Accelerate your decision making to better control your time at work

Appointed project manager for the Ile-de-France region, Ulysse Dorioz is faced with a headache: he must implement a strategy to transform working methods, but in the context of a change that is causing a lot of mistrust among managers . His choice: take the time to create favorable conditions for the development of his project. “The mission was divisive, I had to find support and a strategy. I started by going to meet the community managers. Gradually, the head of mission federates a certain number of supporters who end up supporting his project as much as he does. This observation work took six months. But then, he says, “the change and transformation of services was completed in half the time, because each department became an actor in the decision.”

Like Ulysse Dorioz, sometimes you have to choose to waste time to save time later. Any decision is, therefore, the result of an arbitration between what should be done, what one wants to do, what can be done, etc. To make this process more fluid, the first step is to establish your own “decision balance”, says Pierre Pastor, professor at Cnam and author of Decide, yes, but how? (Eyrolles).

Are you in control or better emotional? Impulsive or thoughtful? Intuitive or logical? Knowing where you are on these different axes gives you an idea of ​​the pitfalls to avoid. Each characteristic corresponds to a risk: an emotional person will tend to take refuge in hesitation in the face of urgency, while, to get out of an impasse, an impulsive person may make a choice that closes any possibility of consensus…

>> Learn how to better manage your time and get organized by registering for live coaching from management experts

Avoid the tunnel effect

The more one knows one’s own tendencies, the more the listening to other opinions and the indispensable dialogue will prove to be fruitful. Aware of its thoughtful and logical nature, Sébastien Dadies, commercial director of a software publisher, seeks above all opponents: “Before any important decision, I follow the advice of my deputy commercial director and the marketing department”.

Far from wasting time, this consultation makes it possible to consider the various facets of a subject and avoids the “tunnel effect” that consists of seeing only one point of reality. This is all the more important as “each brain orders information in a unique way”, warns Pierre Pastor. Each of us is shaped by our upbringing, culture and environment. You have to be very aware of that cultural filter.”

Here again, Sébastien Dadies is careful to gather the opinions of those directly involved: “When an urgent issue arises, I consult with the field sales representatives to see if they are also faced with it. I also take the pulse of your direct supervisors, so as not to commit too quickly to a decision disconnected from your reality.

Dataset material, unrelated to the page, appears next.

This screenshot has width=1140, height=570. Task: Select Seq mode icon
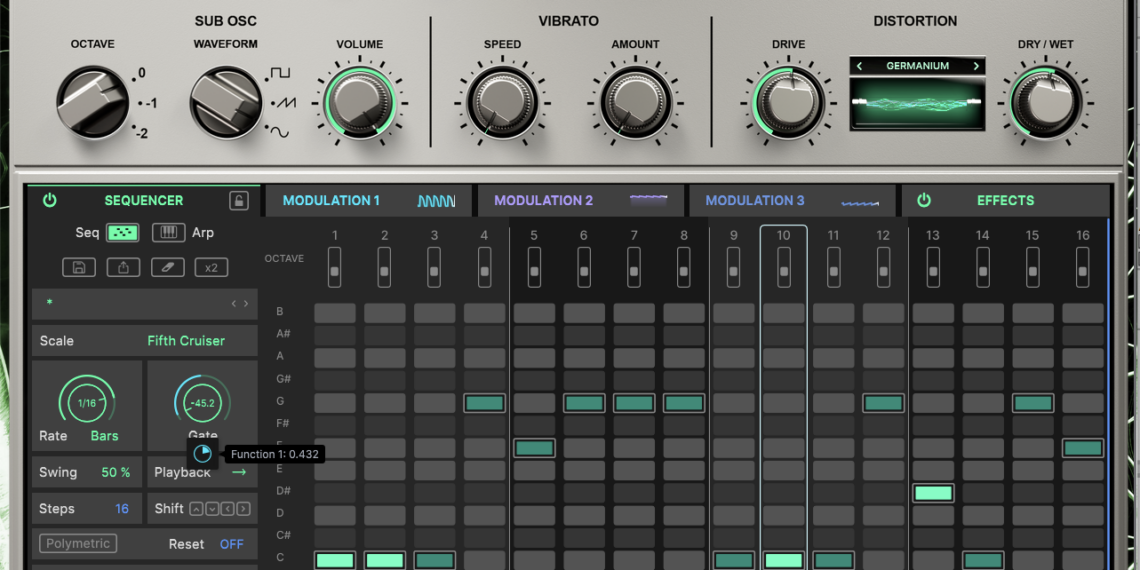(x=122, y=232)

>> Read also – Management: 11 tips to decide on a daily basis

“Deciding more effectively also means having an overview of the problem at hand”, says Hervé Coudière, consultant and management coach. Expert consultation allows defining the scope of the questioning.” Unow Marketing Director, Digital Training Specialist Alice Baleton sometimes requests peers on her professional social network. “I explain the situation to them, submitting to them the possibilities between which I hesitate and see what they answer. Which doesn’t force me to follow your advice! This is the main point of this approach, which aims to clarify one’s own judgment rather than seeing the solution suggested by others.

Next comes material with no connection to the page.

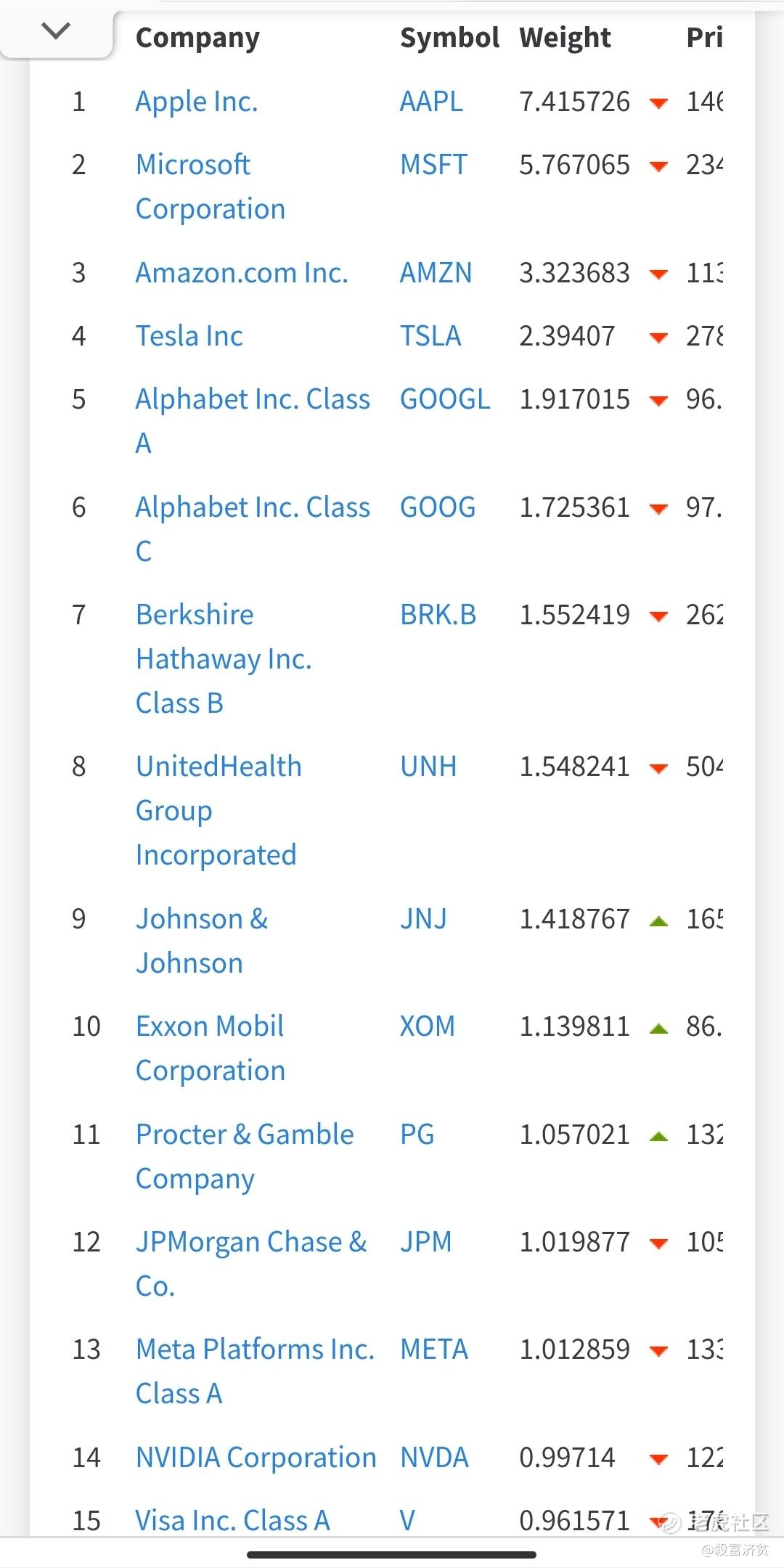Click Tesla's red down arrow indicator
784x1568 pixels.
(658, 338)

>> Also read the first two lessons of our coaching

limit options

Your decision is rarely disconnected from a work environment and an internal culture: you have to determine your leeway and express them in options that you can arbitrate. Matthieu Cornu, Heppner’s General Secretary, Transport and Logistics, counts on his collaborators: “I ask you for elements of structuring and synthesis. It is essential to separate the solutions that are on the table.”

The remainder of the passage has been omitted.